WORK ITEM: Leave out the pictures and output exactly the lines below from the one with "Task: Click the nooro logo in header" down to the one with "This screenshot has height=476, width=1366.", both of them included.

Stored data entries:
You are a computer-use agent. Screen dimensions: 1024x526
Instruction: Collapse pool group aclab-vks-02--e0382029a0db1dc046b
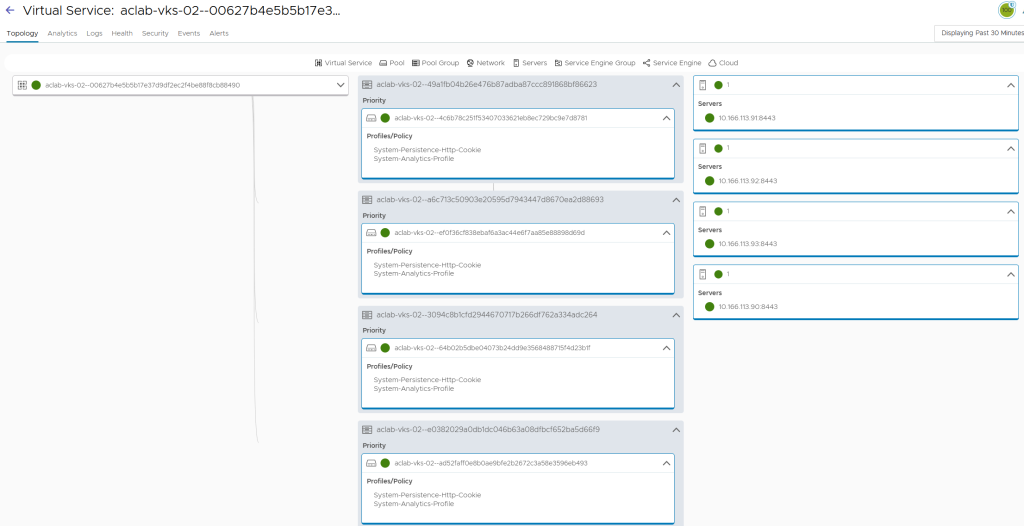pos(675,429)
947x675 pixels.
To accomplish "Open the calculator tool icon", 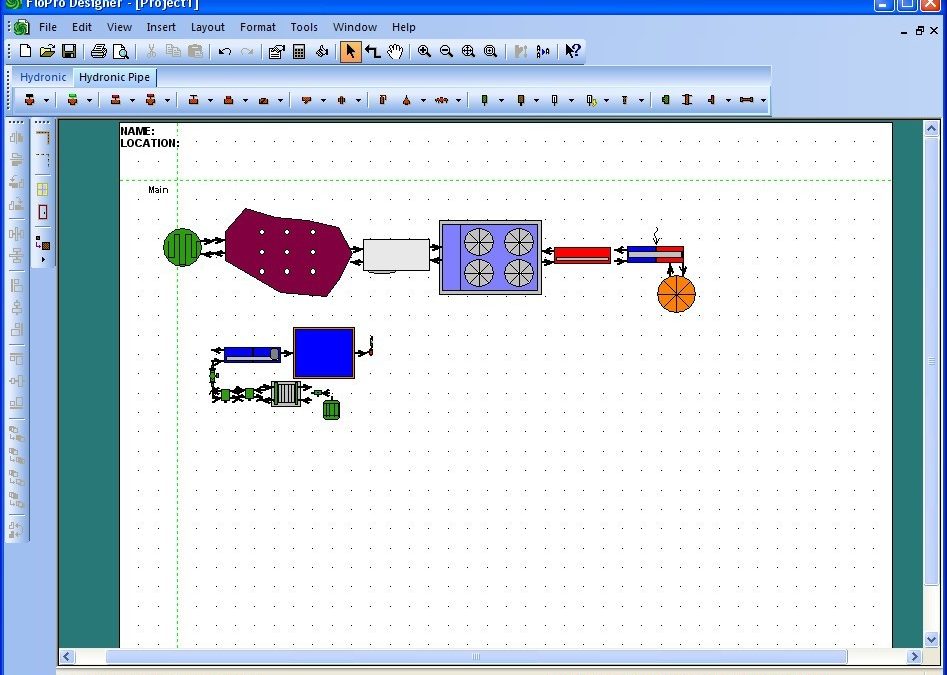I will tap(299, 51).
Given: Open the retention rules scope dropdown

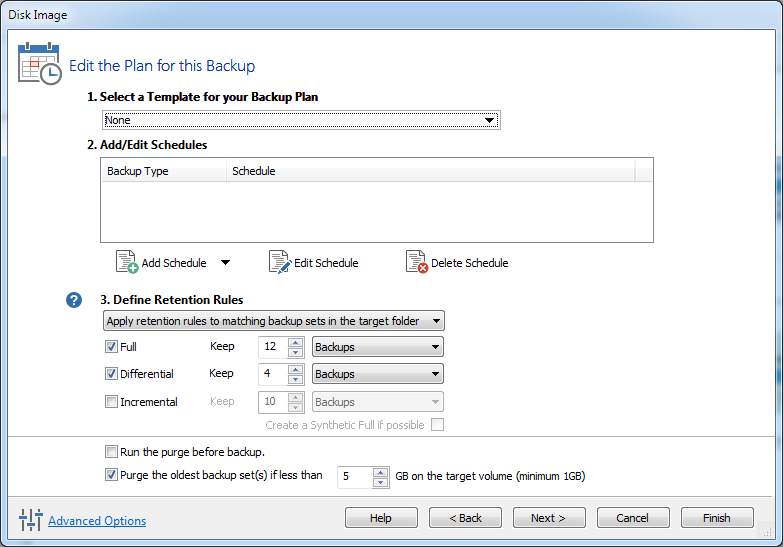Looking at the screenshot, I should click(x=274, y=321).
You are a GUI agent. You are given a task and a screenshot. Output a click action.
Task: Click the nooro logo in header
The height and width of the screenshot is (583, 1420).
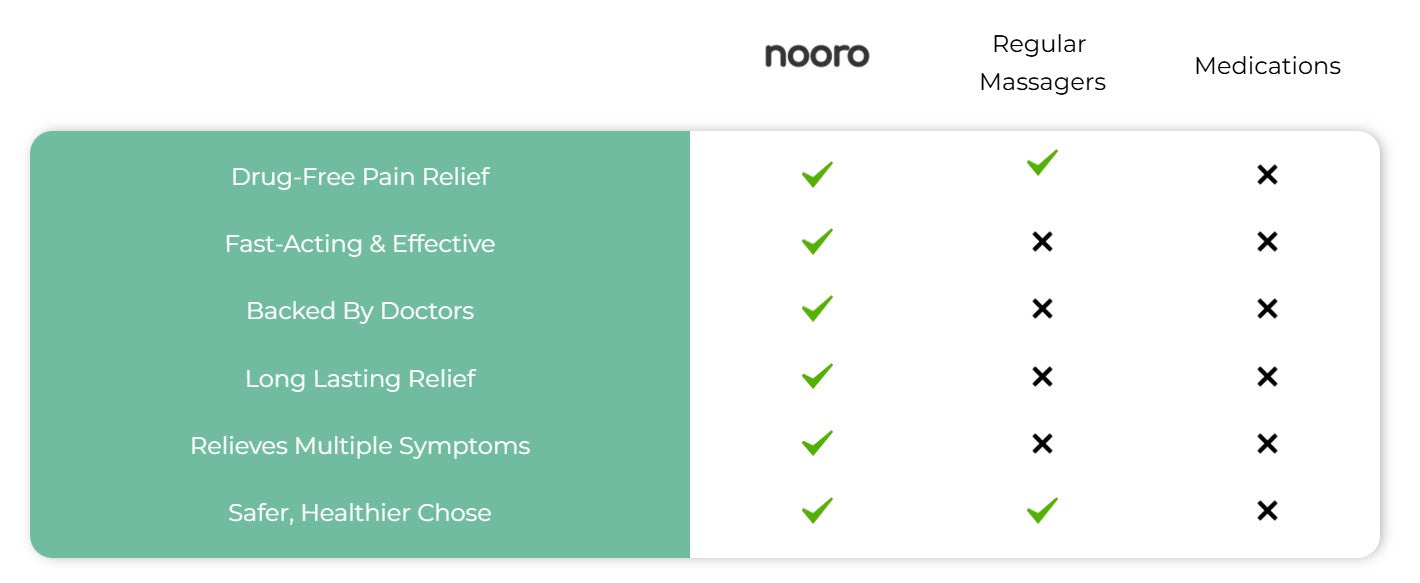point(817,55)
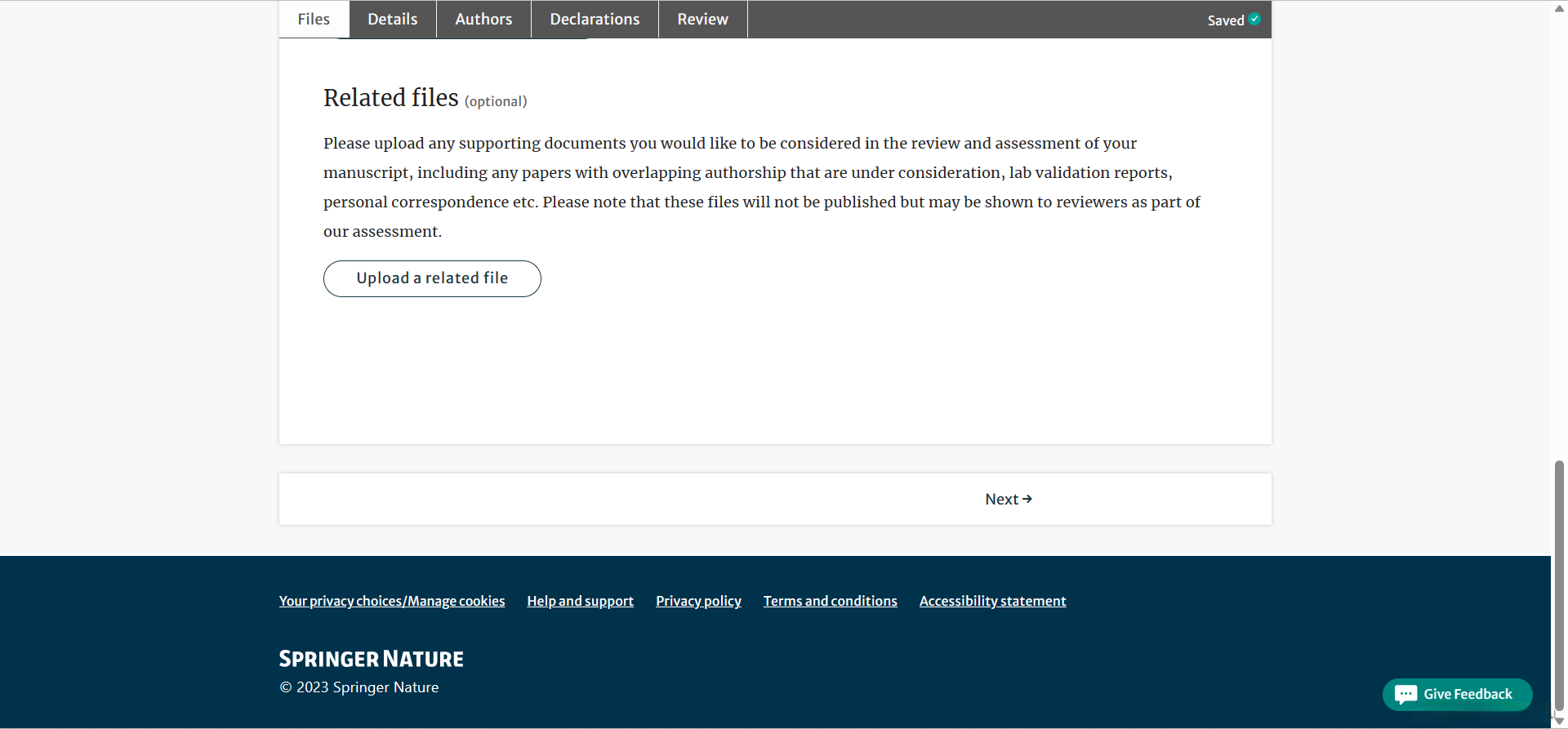Open the Privacy policy link
Screen dimensions: 1568x729
point(698,602)
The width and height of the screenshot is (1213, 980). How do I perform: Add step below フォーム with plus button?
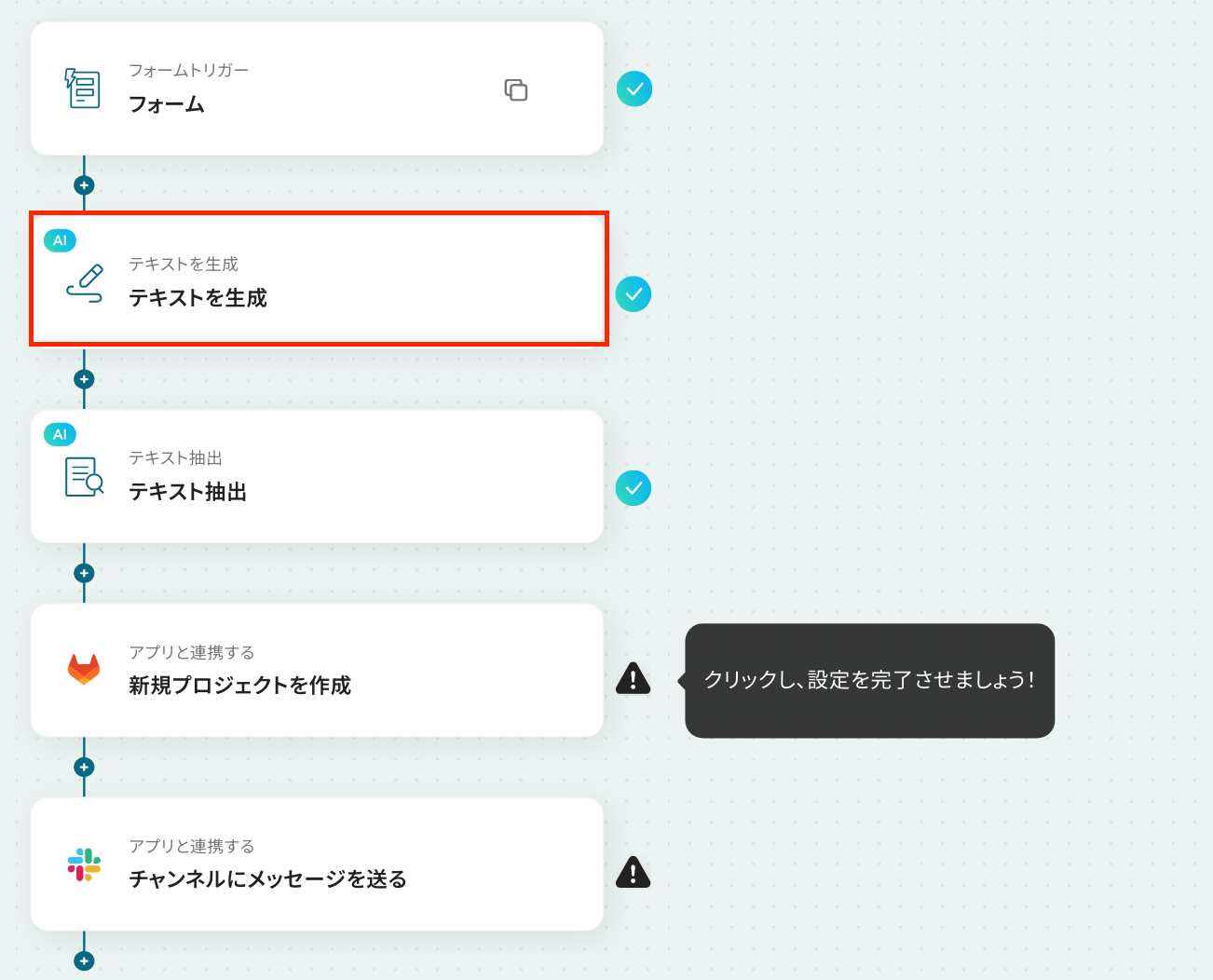click(84, 185)
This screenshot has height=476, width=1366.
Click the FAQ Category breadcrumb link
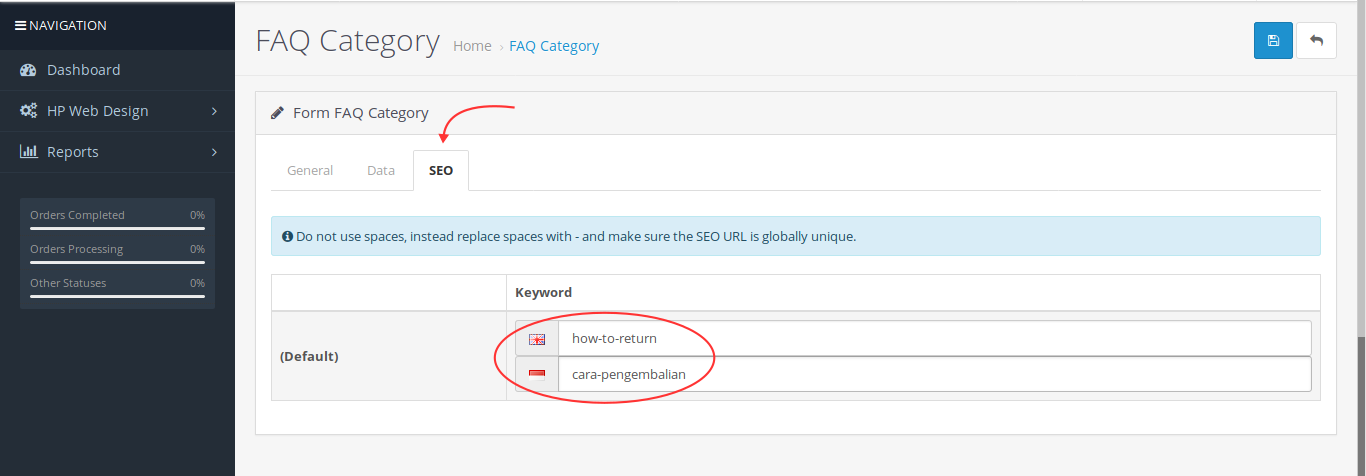point(554,46)
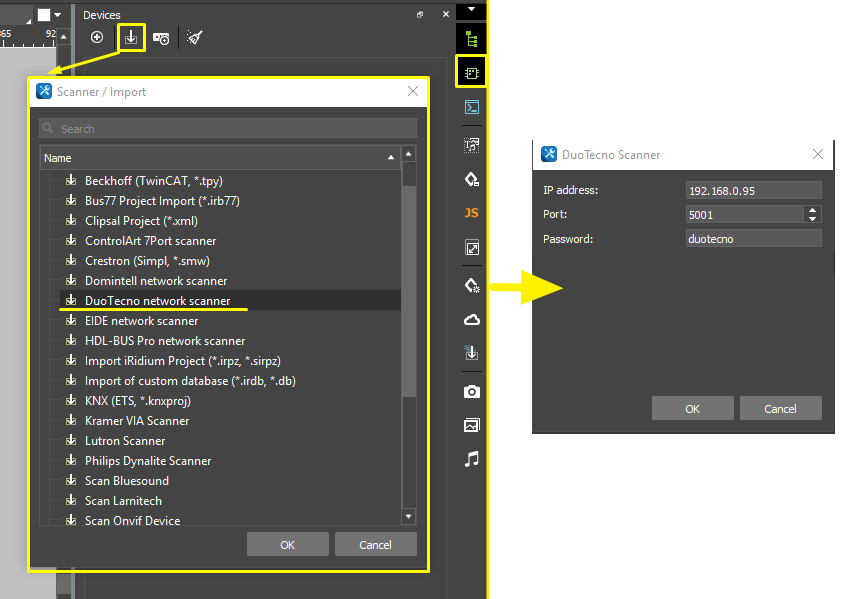Image resolution: width=865 pixels, height=599 pixels.
Task: Select KNX (ETS, *.knxproj) import option
Action: tap(137, 401)
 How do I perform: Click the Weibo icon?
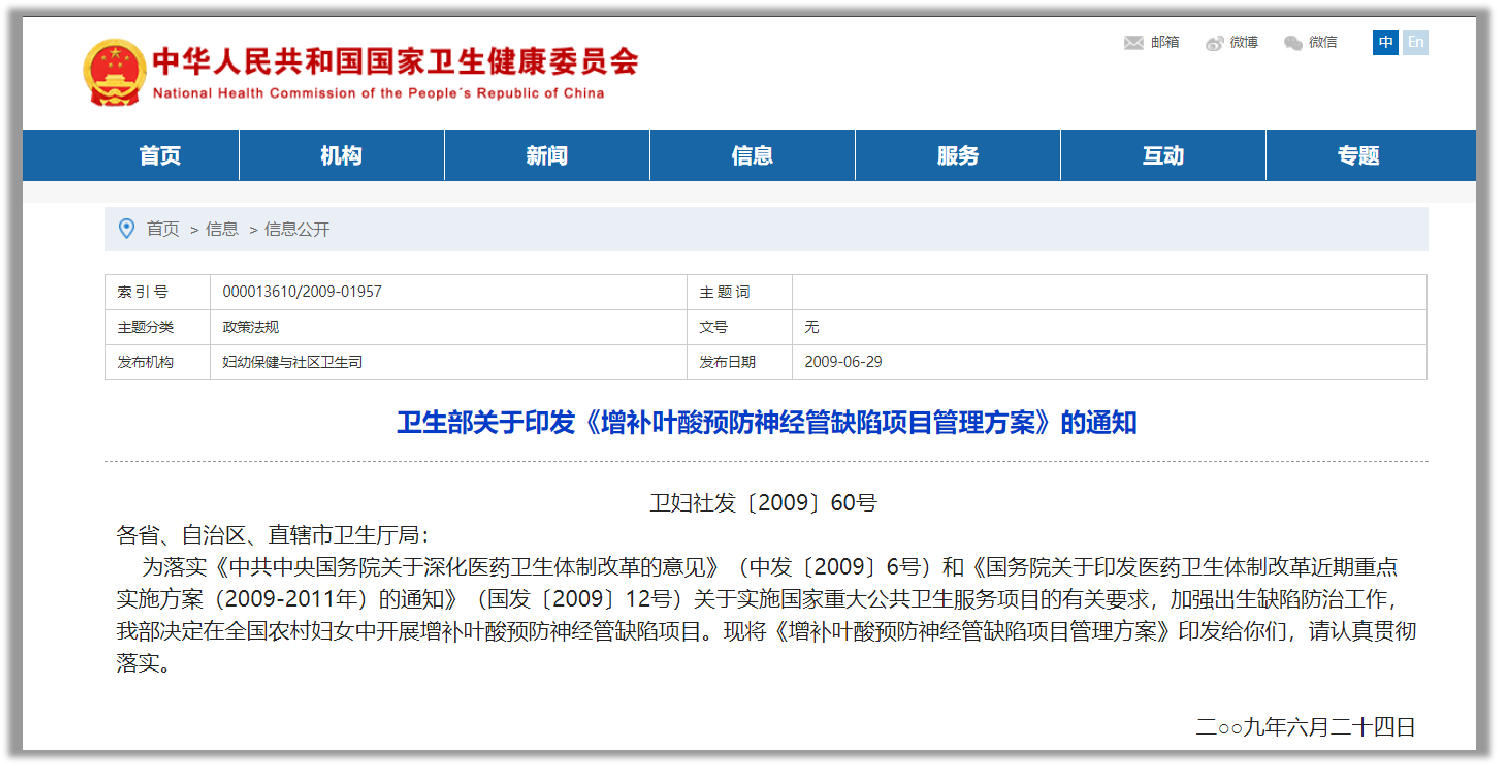1215,43
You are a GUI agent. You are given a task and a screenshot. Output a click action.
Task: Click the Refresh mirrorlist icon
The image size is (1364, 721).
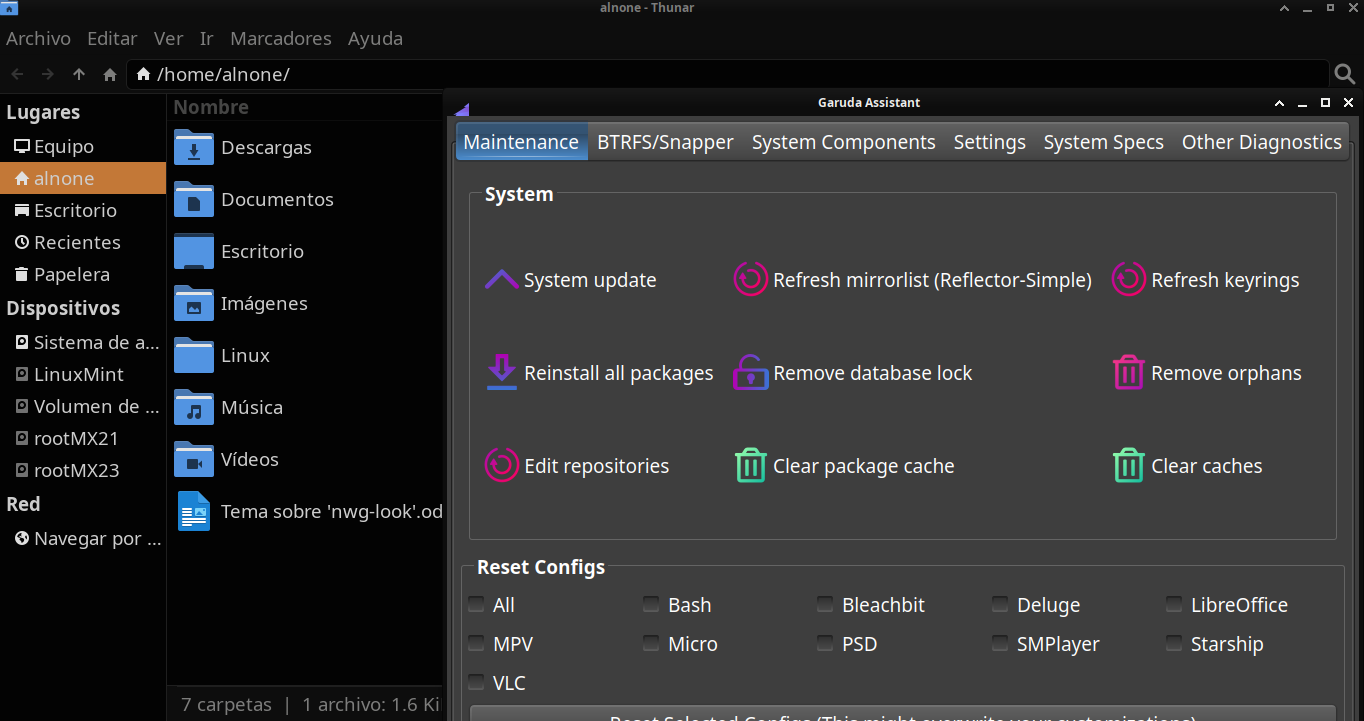(x=750, y=280)
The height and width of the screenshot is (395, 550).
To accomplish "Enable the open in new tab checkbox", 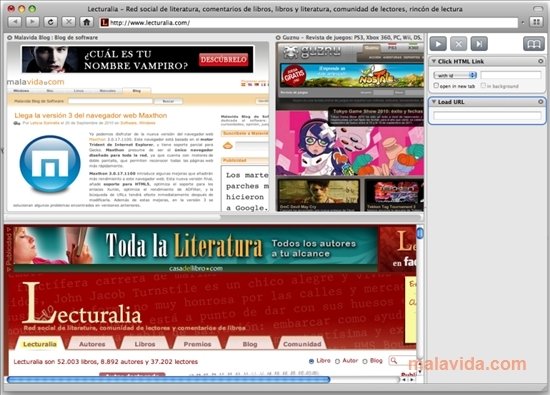I will tap(436, 86).

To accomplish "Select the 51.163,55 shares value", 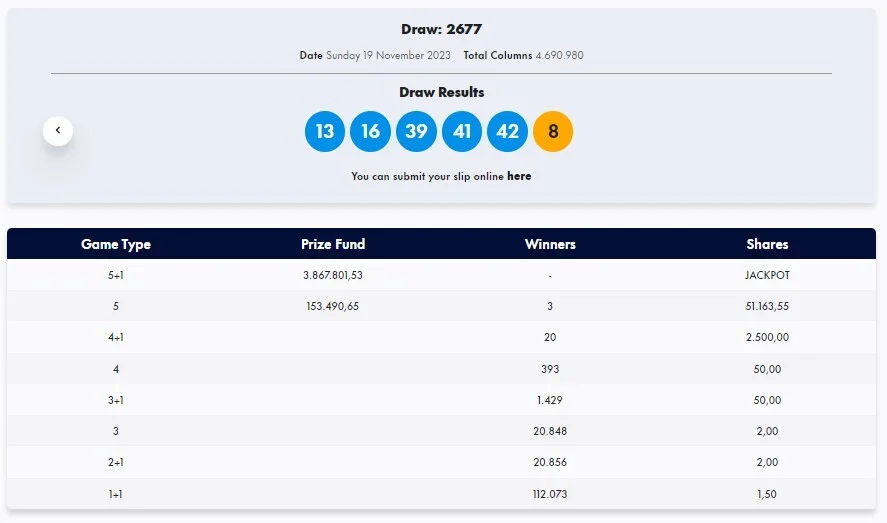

ANSWER SPACE:
Task: Click the nooro logo in header
The height and width of the screenshot is (583, 1420).
point(817,55)
Open the Privacy policy link
Screen dimensions: 1568x729
point(698,602)
The width and height of the screenshot is (1213, 980). How do I perform: Add step below フォーム with plus button?
click(84, 185)
This screenshot has height=476, width=1366.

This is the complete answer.